• Provided text:
<<<<

Prior to the economic events which eventually led CF&I into Chapter 11, it sponsored a defined benefit pension plan subject to the termination provisions of Title IV of ERISA.   An employer's choice to initiate such a pension plan is totally voluntary;  however, once that plan is established, the employer must meet the minimum funding standards prescribed in the Internal Revenue Code (IRC) and ERISA.   Moreover, the employer must meet these standards until its plan is terminated either voluntarily by the employer or involuntarily by PBGC.

CF&I met its funding obligations until a decline in economic conditions of the American steel industry left it unable to make minimum funding contributions of approximately $14 million.   This state of affairs led CF&I into filing a Petition for Relief under Chapter 11 of the Bankruptcy Code.

CF&I continued to operate its businesses as debtor-in-possession and made substantial contributions to non-PBGC insured employee benefit plans providing health and life insurance.   Although CF&I made no contributions to its pension plan, it did not seek voluntary termination.   Finally, when the assets of the estate dwindled, PBGC terminated the plan and became its statutory trustee.   See 29 U.S.C. § 1342 (“The [PBGC] may institute proceedings under this section to terminate a plan whenever it determines that ․ the plan has not met the minimum funding standard required under section 412 of Title 26․”).

Subsequently, CF&I achieved confirmation of a negotiated plan of reorganization which, among other provisions, set aside a sum of money as an “Appeal Fund” preserving PBGC's right to pursue its claims against that fund.   PBGC has agreed to limit its recovery, if any, to the amount set aside.

>>>>

• Direction A: Reproduce the stretch of the CF&I pension passage from "Subsequently, CF&I achieved" through "amount set aside." word for word.
• Direction B: In the CF&I pension passage, what did PBGC become after it terminated the plan?

• Dataset content:
<<<<

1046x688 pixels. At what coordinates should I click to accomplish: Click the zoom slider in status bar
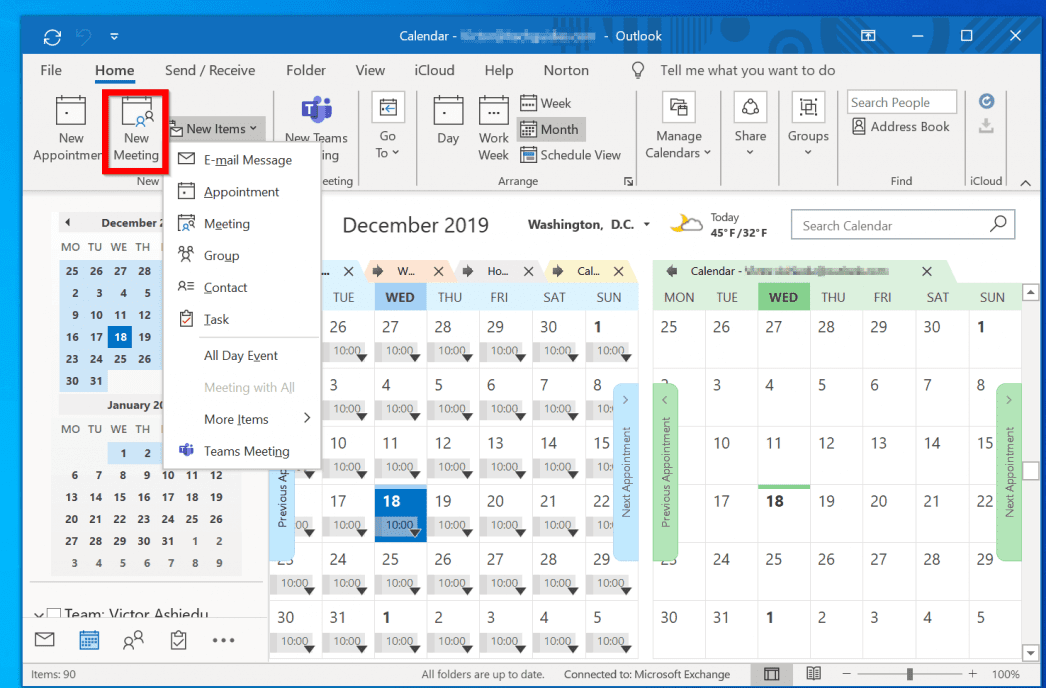click(x=909, y=674)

>>>>

• Complete answer A:
Subsequently, CF&I achieved confirmation of a negotiated plan of reorganization which, among other provisions, set aside a sum of money as an “Appeal Fund” preserving PBGC's right to pursue its claims against that fund.   PBGC has agreed to limit its recovery, if any, to the amount set aside.

• Complete answer B: The plan's statutory trustee.